(Bloomberg) — A nascent revival in the dollar, after a summer of predictions about its demise, is highlighting why it’s still the ultimate haven currency.
After abandoning the greenback due to the Federal Reserve’s accommodative policy, some investors are piling back in, leading to a squeeze of short positions. Liquidity, yield advantage and a lack of alternatives have helped to rekindle interest just as the U.S. starts to get a handle on the coronavirus pandemic in some places.
The Bloomberg Dollar Spot Index is poised to gain more than 1.5% this week, the biggest five-day advance since April. Technicals suggest more gains are in the pipeline. The gauge had dropped over 10% from its March highs to this year’s low in September, with hedge funds turning bearish on the dollar for the first time since May 2018.
“The dollar is the safe haven of choice until we get new information on the vaccine, earnings, election and stimulus,” said Thomas J. Hayes, chairman of hedge fund Great Hill Capital LLC in New York. “Until then, the dollar is likely to have bottomed in the short term.”
Still, history cautions that a further advance is far from certain. The greenback also rallied in June but quickly gave back its gains as concerns about the global economic outlook receded.
Here’s a look at the dollar’s advantages in retaining its status as the supreme haven currency:
While futures indicate the Fed will keep the policy rate near zero at least until the end of next year, that isn’t as dovish as the negative-rate policy adopted by the European Central Bank and the Bank of Japan.

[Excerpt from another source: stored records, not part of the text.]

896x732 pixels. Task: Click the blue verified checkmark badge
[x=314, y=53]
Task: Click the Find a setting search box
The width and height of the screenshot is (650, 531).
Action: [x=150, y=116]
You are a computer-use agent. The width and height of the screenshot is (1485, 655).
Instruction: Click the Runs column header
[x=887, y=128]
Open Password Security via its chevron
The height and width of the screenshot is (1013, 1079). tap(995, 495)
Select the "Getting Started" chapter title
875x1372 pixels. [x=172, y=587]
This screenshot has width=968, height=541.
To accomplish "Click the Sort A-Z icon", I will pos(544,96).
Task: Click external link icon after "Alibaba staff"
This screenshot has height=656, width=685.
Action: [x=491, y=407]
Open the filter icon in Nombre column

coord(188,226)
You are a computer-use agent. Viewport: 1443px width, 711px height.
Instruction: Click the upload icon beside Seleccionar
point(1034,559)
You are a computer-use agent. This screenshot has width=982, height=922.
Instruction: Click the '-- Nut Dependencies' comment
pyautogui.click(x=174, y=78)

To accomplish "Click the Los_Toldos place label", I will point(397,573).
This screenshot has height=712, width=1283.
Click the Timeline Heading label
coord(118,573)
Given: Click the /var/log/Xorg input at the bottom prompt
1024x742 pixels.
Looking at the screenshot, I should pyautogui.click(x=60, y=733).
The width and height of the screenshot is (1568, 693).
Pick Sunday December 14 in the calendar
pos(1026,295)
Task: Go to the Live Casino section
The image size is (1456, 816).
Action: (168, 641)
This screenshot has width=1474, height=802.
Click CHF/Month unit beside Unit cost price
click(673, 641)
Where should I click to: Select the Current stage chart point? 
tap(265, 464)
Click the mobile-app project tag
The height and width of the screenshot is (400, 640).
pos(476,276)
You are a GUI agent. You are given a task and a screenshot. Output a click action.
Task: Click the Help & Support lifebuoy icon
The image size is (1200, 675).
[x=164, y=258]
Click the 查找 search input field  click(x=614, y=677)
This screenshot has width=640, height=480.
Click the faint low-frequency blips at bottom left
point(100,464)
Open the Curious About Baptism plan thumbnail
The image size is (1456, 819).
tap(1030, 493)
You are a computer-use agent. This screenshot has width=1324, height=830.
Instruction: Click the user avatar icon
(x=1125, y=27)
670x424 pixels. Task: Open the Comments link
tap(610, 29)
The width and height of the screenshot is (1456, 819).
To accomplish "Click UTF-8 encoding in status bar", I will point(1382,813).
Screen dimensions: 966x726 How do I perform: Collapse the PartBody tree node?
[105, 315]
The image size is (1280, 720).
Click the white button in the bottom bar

At about 0.2%, the greenback’s three-month interest rate is the highest among Group-of-10 currencies after the New Zealand dollar, according to data compiled by Bloomberg. The dollar is expected to take pole position if the Reserve Bank of New Zealand goes ahead with a plan to deploy sub-zero rates to support growth.
Lack of Better Alternatives
A dearth of alternatives is another factor in the dollar’s favor. Gold, which has gained almost 20% since end-March to outperform the greenback, offers no yield and, in some cases, costs money for storage.
The yen is another traditional haven, but a collapse of its positive correlation with equity volatility suggests that this status is weakening.
The liquidity factor also supports the greenback. The currency’s daily average turnover is five times that of the yen’s and more than twice that of the euro, according to a report from the Bank for International Settlements in April 2019.
During the height of the coronavirus pandemic in March, a rush for the dollar triggered a spike in the greenback and a surge in its borrowing costs in foreign-exchange swap markets. That in turn prompted the Fed to boost dollar supply in cooperation with other central banks.
“There’s still a great deal of confidence in the U.S. dollar being the go-to currency when markets become very volatile,” said Tai Hui, chief Asia market strategist at JPMorgan (NYSE:) Asset Management. “A lot of investors are just being ready for a period of increased volatility which drives the dollar stronger.”